> _ページ抜粋_:
╔══

こんな世の中になってしまう50年以上前から日本がこうなることを予期し、
激しく警鐘を鳴らしていた世界的 数学者
岡 潔さんの考えについて述べたいと思います。
岡 潔さんの著書
『春宵十話』ではこのように語られています。
宮沢賢治に「サウイフモノニワタシハナリタイ」というのがあるが、このくにの人たちは社会の下積みになることを少しも意としないのである。
つとめてそうしているのではなく、そういうものには全く無関心だから、自然にそうなるのである。
つまり
今の世の人のように社会的地位を気にしたりせず、社会の歯車になることを損得勘定なしに行っていた
ということではないでしょうか。
そして
岡 潔さんは、こういった
「少しも打算、分別もはいらない行為のさいに働いているもの」を"純粋直感"と表しました。
近い例としては
電車の席に座っていたら、老人が乗ってきて、その時に頭で考えるより先に、身体が席を立っていた
というようなものだと僕は思います。
脳が働いていないというわけではないのだけれど、欲求を働かせる機能よりも感覚を働かせる機能が優先的に動く。
それが、自然と起こる感覚(純粋直感)なのではないでしょうか。
その上で、岡 潔さんは
純粋直感を育てないと人や社会は腐敗する
と述べています。
現に、「失われた30年」なんて言われるほど見事に経済社会が悪化してしまいましたが、
その原因は欲に溺れて腐敗してしまった人々の心のせいでしょう。

╚══

> _一覧_:
╔══

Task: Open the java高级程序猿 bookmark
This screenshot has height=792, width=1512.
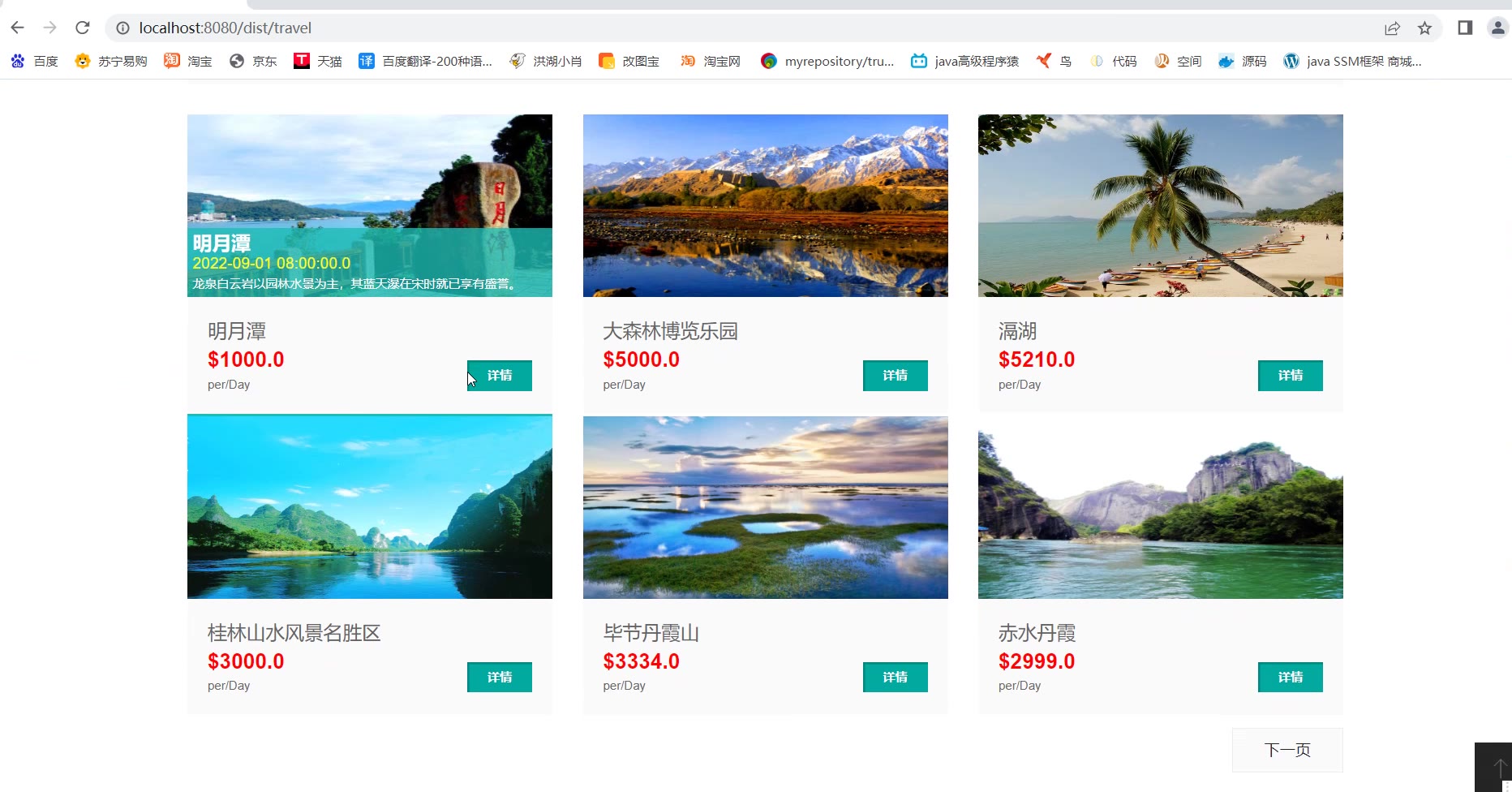Action: pos(964,61)
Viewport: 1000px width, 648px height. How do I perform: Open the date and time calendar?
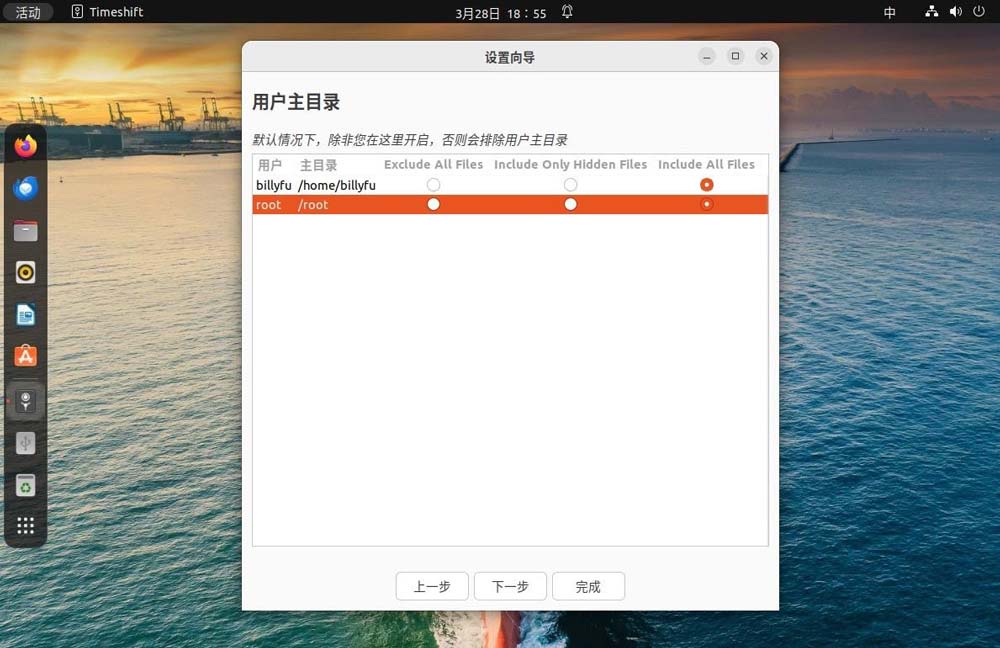point(500,12)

╚══

> _指示 1_:
ページ抜粋の「こんな世の中になってしまう50年以上前から日本がこうなることを予期し、」から「ら、自然にそうなるのである。」までを、「下積み」を「土台」に変えて書き出してください。
> _指示 2_:
一覧のうち、「Viewport: 1000px width, 648px」を含む行から一覧の最後の行までを、両端を含めてそのまま書き写してください。画像は答えから除いてください。
ページ抜粋と一覧は互いに関係がない。

> _回答 1_:
こんな世の中になってしまう50年以上前から日本がこうなることを予期し、
激しく警鐘を鳴らしていた世界的 数学者
岡 潔さんの考えについて述べたいと思います。
岡 潔さんの著書
『春宵十話』ではこのように語られています。
宮沢賢治に「サウイフモノニワタシハナリタイ」というのがあるが、このくにの人たちは社会の土台になることを少しも意としないのである。
つとめてそうしているのではなく、そういうものには全く無関心だから、自然にそうなるのである。

> _回答 2_:
Viewport: 1000px width, 648px height. How do I perform: Open the date and time calendar?
point(500,12)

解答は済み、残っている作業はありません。